However, the flow electrotransfection device disclosed above generates a large amount of bubbles during the actual electrotransfection process, and the generated bubbles adhere to the electrode plates to affect the uniformity of the electric field, thereby causing the electrotransfection effect to be unstable. The inventor finds that the technical problem of bubble generation in the electrotransfection process is not solved in the field of flow electrotransfection.

Disclosure of Invention

The invention provides an intermittent flow type electrotransfection device which can restrain bubbles generated in the electrotransfection process in a mode of pressurizing by a movable piston, aiming at the technical problems in the prior art.
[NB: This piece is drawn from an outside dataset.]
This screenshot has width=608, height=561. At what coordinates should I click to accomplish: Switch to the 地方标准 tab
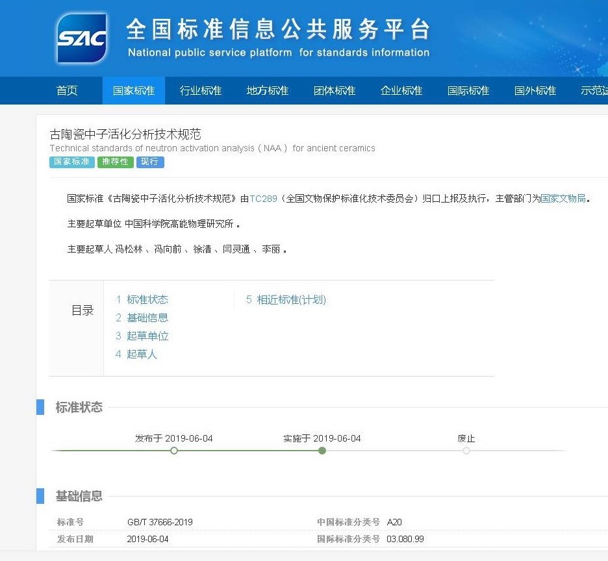pyautogui.click(x=267, y=90)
It is another object of the present invention to improve the stability of electrotransfection devices and to improve the efficiency of electrotransfection.

In order to achieve the above object, the technical scheme of the intermittent flow type electrotransfection device provided by the invention is summarized as follows: an intermittent flow type electrotransfection device comprises a tube body, a first electrode, a second electrode and a first piston, and is characterized in that the first electrode and the second electrode are arranged on the inner wall of the tube body in parallel, one end of the tube body is sealed, the first piston is positioned at an opening at the other end of the tube body, a cavity for containing a liquid sample is arranged inside the first piston and the tube body, the tube body is provided with at least one liquid inlet and outlet and at least one liquid inlet and outlet valve, the liquid inlet and outlet valve is positioned at the liquid inlet and outlet of the tube body and used for controlling the opening and closing of the liquid inlet and outlet, and the first piston can move along the tube body relatively.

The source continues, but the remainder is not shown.